## [Work instructions]
Output the data that follows exactly, line for line.

☆ ☆ ☆ ☆

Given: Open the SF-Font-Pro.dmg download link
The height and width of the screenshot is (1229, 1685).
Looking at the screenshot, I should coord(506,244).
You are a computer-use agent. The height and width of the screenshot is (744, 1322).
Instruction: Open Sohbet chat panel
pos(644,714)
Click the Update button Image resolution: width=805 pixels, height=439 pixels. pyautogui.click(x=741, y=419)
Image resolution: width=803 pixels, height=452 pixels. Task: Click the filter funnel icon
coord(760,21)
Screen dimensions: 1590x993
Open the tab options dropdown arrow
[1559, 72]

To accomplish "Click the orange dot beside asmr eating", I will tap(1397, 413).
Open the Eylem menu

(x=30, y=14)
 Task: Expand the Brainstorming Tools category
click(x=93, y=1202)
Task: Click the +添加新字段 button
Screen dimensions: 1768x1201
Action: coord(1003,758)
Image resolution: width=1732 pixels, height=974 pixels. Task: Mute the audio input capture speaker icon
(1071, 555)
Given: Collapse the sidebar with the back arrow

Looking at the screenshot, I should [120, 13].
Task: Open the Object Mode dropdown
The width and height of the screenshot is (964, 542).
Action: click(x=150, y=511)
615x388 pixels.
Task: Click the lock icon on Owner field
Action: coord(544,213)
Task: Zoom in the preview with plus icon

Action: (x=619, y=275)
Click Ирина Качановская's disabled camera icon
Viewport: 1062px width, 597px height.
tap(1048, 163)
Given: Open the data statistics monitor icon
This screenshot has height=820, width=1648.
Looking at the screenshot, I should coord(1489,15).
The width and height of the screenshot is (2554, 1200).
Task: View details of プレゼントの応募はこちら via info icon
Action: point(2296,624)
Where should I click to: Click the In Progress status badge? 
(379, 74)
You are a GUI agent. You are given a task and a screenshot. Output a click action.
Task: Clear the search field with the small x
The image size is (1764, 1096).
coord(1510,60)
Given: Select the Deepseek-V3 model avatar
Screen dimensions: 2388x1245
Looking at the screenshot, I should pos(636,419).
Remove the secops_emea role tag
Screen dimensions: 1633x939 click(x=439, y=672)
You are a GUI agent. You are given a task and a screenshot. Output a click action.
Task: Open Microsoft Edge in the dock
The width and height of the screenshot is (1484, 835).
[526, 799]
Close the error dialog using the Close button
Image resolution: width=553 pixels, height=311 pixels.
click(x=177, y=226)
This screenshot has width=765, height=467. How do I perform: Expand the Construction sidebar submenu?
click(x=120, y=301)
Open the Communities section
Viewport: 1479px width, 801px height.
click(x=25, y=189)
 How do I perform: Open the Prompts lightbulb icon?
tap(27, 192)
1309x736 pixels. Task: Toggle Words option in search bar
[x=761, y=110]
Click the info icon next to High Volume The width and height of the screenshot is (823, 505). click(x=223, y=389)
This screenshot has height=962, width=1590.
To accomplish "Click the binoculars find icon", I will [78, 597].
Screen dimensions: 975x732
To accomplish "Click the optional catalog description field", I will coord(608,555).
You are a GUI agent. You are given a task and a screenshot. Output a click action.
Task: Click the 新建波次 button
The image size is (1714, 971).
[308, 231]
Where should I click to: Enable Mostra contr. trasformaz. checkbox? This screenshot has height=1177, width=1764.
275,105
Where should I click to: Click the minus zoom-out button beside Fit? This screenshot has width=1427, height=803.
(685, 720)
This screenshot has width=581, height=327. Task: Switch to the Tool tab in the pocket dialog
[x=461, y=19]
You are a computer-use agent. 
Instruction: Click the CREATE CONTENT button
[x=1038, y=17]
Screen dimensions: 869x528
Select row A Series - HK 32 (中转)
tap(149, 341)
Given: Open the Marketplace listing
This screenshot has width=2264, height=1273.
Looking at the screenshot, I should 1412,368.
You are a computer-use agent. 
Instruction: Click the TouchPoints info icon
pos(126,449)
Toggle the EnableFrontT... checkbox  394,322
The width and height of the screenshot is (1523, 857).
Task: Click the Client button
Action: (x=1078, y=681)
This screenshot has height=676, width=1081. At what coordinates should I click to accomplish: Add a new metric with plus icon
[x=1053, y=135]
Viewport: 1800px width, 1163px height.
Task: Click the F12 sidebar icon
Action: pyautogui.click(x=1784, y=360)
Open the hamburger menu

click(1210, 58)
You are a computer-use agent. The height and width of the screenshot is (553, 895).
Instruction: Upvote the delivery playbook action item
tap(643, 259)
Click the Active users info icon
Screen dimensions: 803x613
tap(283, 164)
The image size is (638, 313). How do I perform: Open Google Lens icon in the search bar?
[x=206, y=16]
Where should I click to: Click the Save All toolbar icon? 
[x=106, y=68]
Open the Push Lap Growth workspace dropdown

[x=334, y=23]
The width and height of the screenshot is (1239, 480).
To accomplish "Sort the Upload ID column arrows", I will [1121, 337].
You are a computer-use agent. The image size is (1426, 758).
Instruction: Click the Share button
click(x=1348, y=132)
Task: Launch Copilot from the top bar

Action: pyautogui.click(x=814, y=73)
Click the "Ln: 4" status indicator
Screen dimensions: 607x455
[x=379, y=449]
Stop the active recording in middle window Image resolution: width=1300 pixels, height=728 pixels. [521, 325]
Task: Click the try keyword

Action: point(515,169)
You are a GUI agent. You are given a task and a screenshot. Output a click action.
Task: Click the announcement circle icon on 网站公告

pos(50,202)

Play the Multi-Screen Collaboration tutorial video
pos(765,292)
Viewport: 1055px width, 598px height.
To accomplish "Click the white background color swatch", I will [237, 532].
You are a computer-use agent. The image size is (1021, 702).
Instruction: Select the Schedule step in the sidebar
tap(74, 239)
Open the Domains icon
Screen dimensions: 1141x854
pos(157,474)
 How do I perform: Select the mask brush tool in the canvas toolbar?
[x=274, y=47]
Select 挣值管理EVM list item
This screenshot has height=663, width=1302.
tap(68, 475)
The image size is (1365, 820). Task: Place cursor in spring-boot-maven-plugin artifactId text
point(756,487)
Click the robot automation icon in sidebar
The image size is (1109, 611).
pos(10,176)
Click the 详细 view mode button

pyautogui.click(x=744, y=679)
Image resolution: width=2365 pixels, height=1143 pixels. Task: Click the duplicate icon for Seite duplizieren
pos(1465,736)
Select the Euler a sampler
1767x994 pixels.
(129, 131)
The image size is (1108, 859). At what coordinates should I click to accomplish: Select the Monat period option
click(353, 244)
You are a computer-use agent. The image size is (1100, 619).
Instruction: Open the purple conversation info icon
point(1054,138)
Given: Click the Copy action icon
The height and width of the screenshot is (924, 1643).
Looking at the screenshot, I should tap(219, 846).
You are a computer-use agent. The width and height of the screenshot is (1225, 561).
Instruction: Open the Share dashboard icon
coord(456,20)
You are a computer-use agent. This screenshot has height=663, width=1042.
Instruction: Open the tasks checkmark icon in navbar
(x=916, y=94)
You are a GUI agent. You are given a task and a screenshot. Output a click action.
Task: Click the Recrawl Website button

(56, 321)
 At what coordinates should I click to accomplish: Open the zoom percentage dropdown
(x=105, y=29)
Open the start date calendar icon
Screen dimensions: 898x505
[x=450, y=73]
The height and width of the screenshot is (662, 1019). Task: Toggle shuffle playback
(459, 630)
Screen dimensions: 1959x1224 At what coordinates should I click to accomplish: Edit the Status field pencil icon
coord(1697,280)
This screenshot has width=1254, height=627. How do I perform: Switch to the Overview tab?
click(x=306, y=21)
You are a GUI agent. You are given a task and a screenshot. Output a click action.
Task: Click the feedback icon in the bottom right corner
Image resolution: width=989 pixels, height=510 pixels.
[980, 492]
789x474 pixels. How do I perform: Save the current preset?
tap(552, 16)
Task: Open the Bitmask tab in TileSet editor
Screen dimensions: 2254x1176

☆ ☆ ☆ ☆

## [Solved problem]
Given: Open the SF-Font-Pro.dmg download link
The height and width of the screenshot is (1229, 1685).
Looking at the screenshot, I should coord(506,244).
You are a computer-use agent. The height and width of the screenshot is (744, 1322).
Instruction: Open Sohbet chat panel
pos(644,714)
Click the Update button Image resolution: width=805 pixels, height=439 pixels. pyautogui.click(x=741, y=419)
Image resolution: width=803 pixels, height=452 pixels. Task: Click the filter funnel icon
coord(760,21)
Screen dimensions: 1590x993
Open the tab options dropdown arrow
[1559, 72]

To accomplish "Click the orange dot beside asmr eating", I will tap(1397, 413).
Open the Eylem menu

(x=30, y=14)
 Task: Expand the Brainstorming Tools category
click(x=93, y=1202)
Task: Click the +添加新字段 button
Screen dimensions: 1768x1201
Action: coord(1003,758)
Image resolution: width=1732 pixels, height=974 pixels. Task: Mute the audio input capture speaker icon
(1071, 555)
Given: Collapse the sidebar with the back arrow

Looking at the screenshot, I should [120, 13].
Task: Open the Object Mode dropdown
The width and height of the screenshot is (964, 542).
Action: click(x=150, y=511)
615x388 pixels.
Task: Click the lock icon on Owner field
Action: coord(544,213)
Task: Zoom in the preview with plus icon

Action: (x=619, y=275)
Click Ирина Качановская's disabled camera icon
Viewport: 1062px width, 597px height.
tap(1048, 163)
Given: Open the data statistics monitor icon
This screenshot has height=820, width=1648.
Looking at the screenshot, I should coord(1489,15).
The width and height of the screenshot is (2554, 1200).
Task: View details of プレゼントの応募はこちら via info icon
Action: point(2296,624)
Where should I click to: Click the In Progress status badge? 
(379, 74)
You are a GUI agent. You are given a task and a screenshot. Output a click action.
Task: Clear the search field with the small x
The image size is (1764, 1096).
coord(1510,60)
Given: Select the Deepseek-V3 model avatar
Screen dimensions: 2388x1245
Looking at the screenshot, I should pos(636,419).
Remove the secops_emea role tag
Screen dimensions: 1633x939 click(x=439, y=672)
You are a GUI agent. You are given a task and a screenshot. Output a click action.
Task: Open Microsoft Edge in the dock
The width and height of the screenshot is (1484, 835).
[526, 799]
Close the error dialog using the Close button
Image resolution: width=553 pixels, height=311 pixels.
click(x=177, y=226)
This screenshot has width=765, height=467. How do I perform: Expand the Construction sidebar submenu?
click(x=120, y=301)
Open the Communities section
Viewport: 1479px width, 801px height.
click(x=25, y=189)
 How do I perform: Open the Prompts lightbulb icon?
tap(27, 192)
1309x736 pixels. Task: Toggle Words option in search bar
[x=761, y=110]
Click the info icon next to High Volume The width and height of the screenshot is (823, 505). click(x=223, y=389)
This screenshot has height=962, width=1590.
To accomplish "Click the binoculars find icon", I will [78, 597].
Screen dimensions: 975x732
To accomplish "Click the optional catalog description field", I will coord(608,555).
You are a GUI agent. You are given a task and a screenshot. Output a click action.
Task: Click the 新建波次 button
The image size is (1714, 971).
[308, 231]
Where should I click to: Enable Mostra contr. trasformaz. checkbox? This screenshot has height=1177, width=1764.
275,105
Where should I click to: Click the minus zoom-out button beside Fit? This screenshot has width=1427, height=803.
(685, 720)
This screenshot has width=581, height=327. Task: Switch to the Tool tab in the pocket dialog
[x=461, y=19]
You are a computer-use agent. 
Instruction: Click the CREATE CONTENT button
[x=1038, y=17]
Screen dimensions: 869x528
Select row A Series - HK 32 (中转)
tap(149, 341)
Given: Open the Marketplace listing
This screenshot has width=2264, height=1273.
Looking at the screenshot, I should 1412,368.
You are a computer-use agent. 
Instruction: Click the TouchPoints info icon
pos(126,449)
Toggle the EnableFrontT... checkbox  394,322
The width and height of the screenshot is (1523, 857).
Task: Click the Client button
Action: (x=1078, y=681)
This screenshot has height=676, width=1081. At what coordinates should I click to accomplish: Add a new metric with plus icon
[x=1053, y=135]
Viewport: 1800px width, 1163px height.
Task: Click the F12 sidebar icon
Action: pyautogui.click(x=1784, y=360)
Open the hamburger menu

click(1210, 58)
You are a computer-use agent. The height and width of the screenshot is (553, 895).
Instruction: Upvote the delivery playbook action item
tap(643, 259)
Click the Active users info icon
Screen dimensions: 803x613
tap(283, 164)
The image size is (638, 313). How do I perform: Open Google Lens icon in the search bar?
[x=206, y=16]
Where should I click to: Click the Save All toolbar icon? 
[x=106, y=68]
Open the Push Lap Growth workspace dropdown

[x=334, y=23]
The width and height of the screenshot is (1239, 480).
To accomplish "Sort the Upload ID column arrows", I will [1121, 337].
You are a computer-use agent. The image size is (1426, 758).
Instruction: Click the Share button
click(x=1348, y=132)
Task: Launch Copilot from the top bar

Action: pyautogui.click(x=814, y=73)
Click the "Ln: 4" status indicator
Screen dimensions: 607x455
[x=379, y=449]
Stop the active recording in middle window Image resolution: width=1300 pixels, height=728 pixels. [521, 325]
Task: Click the try keyword

Action: point(515,169)
You are a GUI agent. You are given a task and a screenshot. Output a click action.
Task: Click the announcement circle icon on 网站公告

pos(50,202)

Play the Multi-Screen Collaboration tutorial video
pos(765,292)
Viewport: 1055px width, 598px height.
To accomplish "Click the white background color swatch", I will [237, 532].
You are a computer-use agent. The image size is (1021, 702).
Instruction: Select the Schedule step in the sidebar
tap(74, 239)
Open the Domains icon
Screen dimensions: 1141x854
pos(157,474)
 How do I perform: Select the mask brush tool in the canvas toolbar?
[x=274, y=47]
Select 挣值管理EVM list item
This screenshot has height=663, width=1302.
tap(68, 475)
The image size is (1365, 820). Task: Place cursor in spring-boot-maven-plugin artifactId text
point(756,487)
Click the robot automation icon in sidebar
The image size is (1109, 611).
pos(10,176)
Click the 详细 view mode button

pyautogui.click(x=744, y=679)
Image resolution: width=2365 pixels, height=1143 pixels. Task: Click the duplicate icon for Seite duplizieren
pos(1465,736)
Select the Euler a sampler
1767x994 pixels.
(129, 131)
The image size is (1108, 859). At what coordinates should I click to accomplish: Select the Monat period option
click(353, 244)
You are a computer-use agent. The image size is (1100, 619).
Instruction: Open the purple conversation info icon
point(1054,138)
Given: Click the Copy action icon
The height and width of the screenshot is (924, 1643).
Looking at the screenshot, I should tap(219, 846).
You are a computer-use agent. The width and height of the screenshot is (1225, 561).
Instruction: Open the Share dashboard icon
coord(456,20)
You are a computer-use agent. This screenshot has height=663, width=1042.
Instruction: Open the tasks checkmark icon in navbar
(x=916, y=94)
You are a GUI agent. You are given a task and a screenshot. Output a click action.
Task: Click the Recrawl Website button

(56, 321)
 At what coordinates should I click to accomplish: Open the zoom percentage dropdown
(x=105, y=29)
Open the start date calendar icon
Screen dimensions: 898x505
[x=450, y=73]
The height and width of the screenshot is (662, 1019). Task: Toggle shuffle playback
(459, 630)
Screen dimensions: 1959x1224 At what coordinates should I click to accomplish: Edit the Status field pencil icon
coord(1697,280)
This screenshot has width=1254, height=627. How do I perform: Switch to the Overview tab?
click(x=306, y=21)
You are a GUI agent. You are given a task and a screenshot. Output a click action.
Task: Click the feedback icon in the bottom right corner
Image resolution: width=989 pixels, height=510 pixels.
[980, 492]
789x474 pixels. How do I perform: Save the current preset?
tap(552, 16)
Task: Open the Bitmask tab in TileSet editor
Screen dimensions: 2254x1176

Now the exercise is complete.